Highly influenced by Lucio Fontana’s 1958 exhibition at the Venice Biennale, Fabro moved to Milan. Here he met post-war avant-gardists, such as Giulio Paolini, Jannis Kounellis and Pino Pascali. Inspired by their radical rejection of traditional artistic mediums, he became involved in the Arte Povera movement of the late 1960s and incorporated both everyday materials, as well as more traditional mediums, such as molten glass, marble, and silk in his work. This unique combination of ‘high’ and ‘low’ materials is a defining feature of his Italie series and explicitly demonstrates Fabro’s desire to enrich the everyday and the mundane rather than to merely replicate or appropriate it. As the artist explained: “I want to do something very complex, but presented in a simple way. Within this simplicity you must be aware of the complexity” (Luciano Fabro cited in: Exh. Cat., London, Marian Goodman Gallery, Luciano Fabro, 2015, online).

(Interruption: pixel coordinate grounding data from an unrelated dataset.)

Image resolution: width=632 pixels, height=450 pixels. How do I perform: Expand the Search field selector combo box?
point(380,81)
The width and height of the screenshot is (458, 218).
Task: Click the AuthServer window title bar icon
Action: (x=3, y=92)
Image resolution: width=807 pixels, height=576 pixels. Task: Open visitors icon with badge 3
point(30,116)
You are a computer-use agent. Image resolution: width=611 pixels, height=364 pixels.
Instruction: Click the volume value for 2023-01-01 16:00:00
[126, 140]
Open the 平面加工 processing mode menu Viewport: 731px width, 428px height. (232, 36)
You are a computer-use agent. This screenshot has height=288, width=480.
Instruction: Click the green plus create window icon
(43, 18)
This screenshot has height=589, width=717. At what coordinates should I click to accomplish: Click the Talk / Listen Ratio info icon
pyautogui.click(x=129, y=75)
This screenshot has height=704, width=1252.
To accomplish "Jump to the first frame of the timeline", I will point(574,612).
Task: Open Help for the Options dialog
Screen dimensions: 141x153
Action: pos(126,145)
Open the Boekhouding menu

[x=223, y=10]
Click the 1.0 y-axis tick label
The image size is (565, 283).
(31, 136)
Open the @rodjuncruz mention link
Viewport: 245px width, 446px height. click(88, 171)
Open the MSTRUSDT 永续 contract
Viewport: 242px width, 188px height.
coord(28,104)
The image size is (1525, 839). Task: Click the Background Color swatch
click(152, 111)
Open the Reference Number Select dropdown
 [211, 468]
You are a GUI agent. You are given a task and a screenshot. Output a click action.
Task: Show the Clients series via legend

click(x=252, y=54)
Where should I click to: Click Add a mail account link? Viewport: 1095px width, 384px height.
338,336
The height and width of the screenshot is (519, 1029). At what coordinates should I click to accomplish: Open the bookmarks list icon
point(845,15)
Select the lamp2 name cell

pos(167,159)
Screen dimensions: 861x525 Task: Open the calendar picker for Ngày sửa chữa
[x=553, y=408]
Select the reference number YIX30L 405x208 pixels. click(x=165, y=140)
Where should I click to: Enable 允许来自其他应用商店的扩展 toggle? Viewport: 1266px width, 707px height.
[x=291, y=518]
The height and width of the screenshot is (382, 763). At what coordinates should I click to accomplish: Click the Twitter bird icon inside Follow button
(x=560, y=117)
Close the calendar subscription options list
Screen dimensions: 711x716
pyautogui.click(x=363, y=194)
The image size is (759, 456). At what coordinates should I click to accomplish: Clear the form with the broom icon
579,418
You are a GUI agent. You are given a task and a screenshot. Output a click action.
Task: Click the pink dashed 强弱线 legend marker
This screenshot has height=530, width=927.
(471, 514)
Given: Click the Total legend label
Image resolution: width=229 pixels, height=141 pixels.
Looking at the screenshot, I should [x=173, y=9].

As Frances Morris, now Head of Collections at Tate Modern, wrote about the series “collectively the Italia works draw attention to the rootedness of our lives, to the land we inhabit. All our experiences and those of people in history, our culture, our architecture, arise from an encounter between ourselves and the land” (Frances Morris, ‘Luciano Fabro: In Virtue of References’, in: Exh. Cat., London, Tate, Luciano Fabro, 1997, p. 15). In fact the Italie can be seen as entities that unite the entirety of Fabro’s artistic output, having consistently re-appeared throughout his oeuvre, they form landmarks that map out his illustrious career.